Apesar de estarem limpos, não se disfarçavam as olheiras que encobriam os mesmos olhos. Seu semblante aparentava estar abatido, era magra, cabelos não tão arrumados.
Maria não era bonita, também não era feia.
Tinha sua fisionomia de um exótico, que ao mesmo tempo misturava-se com o comum de tantas "Marias" brasileiras...

"Quando não houver saída..." Continuava cantando. Sua voz mais parecia com um sussurro surdo, talvez por timidez, já que se tinham algumas pessoas na parada do ônibus.

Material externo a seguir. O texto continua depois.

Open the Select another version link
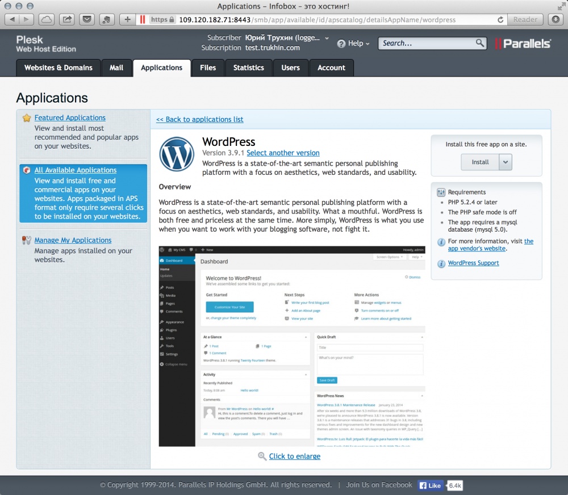Image resolution: width=568 pixels, height=495 pixels. coord(283,153)
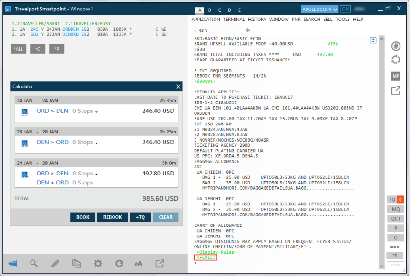The height and width of the screenshot is (276, 410).
Task: Open the gear settings icon
Action: click(98, 263)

Apesar de tudo aparentar ser belo, sua vida não era de todo flores. Conhecia bem os espinhos, essas metáforas baratas em tudo abrangiam sua vida.

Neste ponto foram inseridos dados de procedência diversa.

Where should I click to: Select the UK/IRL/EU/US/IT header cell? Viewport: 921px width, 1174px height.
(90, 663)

Tinha vinte e um anos, e um monte de sonhos... Uns possíveis e convencionais como o de se formar, ter um emprego fixo, casar e ter uma família estruturada, e outros tão altos e talvez impossíveis, que até se ria deles.
Seus sonhos eram seu ponto de escape nas tantas inconformidades e frustrações em que convivia rotineiramente.

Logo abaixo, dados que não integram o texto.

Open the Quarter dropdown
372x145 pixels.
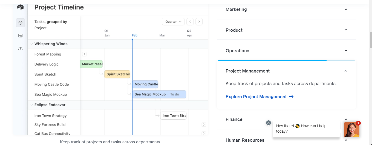(x=174, y=22)
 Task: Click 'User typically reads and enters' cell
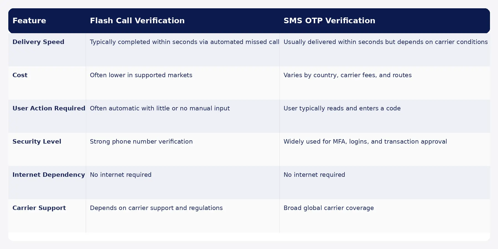click(385, 116)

Tinha sido iludida por um cara, engravidara do mesmo na adolescência, em consequência perdera os estudos. Sua filha tinha seis anos, e ainda morava com sua mãe.
Seu pai, estava em coma á dois meses desde um acidente que levara e não se tinha um resultado positivo segundo os médicos.
Sua vida estava tão confusa quanto um trânsito congestionado, porém seu rosto apenas denunciava calma naquela parada de ônibus.
Cantava tranquilamente esse clássico dos Titãs "Enquanto Houver Sol", como uma modinha ou fado português... Talvez não estivesse se dado conta ou analisado a letra em si...
Grande ironia! A tal letra falava de esperança, logo pra ela. Logo para aquela menina dos sonhos frustrados pela vida.

Na verdade nada importava para ela. O que realmente era importante era saber que aquele dia estava incrivelmente lindo. Ela precisava acompanhar o ritmo da cidade e ir trabalhar.
Um ruído tinha juntado-se aos tantos daquela rotina; era o ônibus aguardado de Maria. Provavelmente aquele seria mais um dos seus dias iguais, na grande luta de cada dia, das vinte e quatro horas batidas no tic tac do seu relógio de pulso.
Subiu no ônibus com sua mochila de sempre. Acomodou-se em um dos primeiros assentos, observou a janela como fazia de costume e voltou a cantar sua música do dia... Aquelas em que não se sai mais da cabeça:
"Quando não houver esperança,
Quando não restar nem ilusão.
Ainda há de haver esperança
Em cada um de nós
Algo de uma criança."

O ônibus seguiu seu caminho, e a cidade continuou seu barulho, como música, que misturava-se á cada sentido com os cantos de tantos outros como Maria.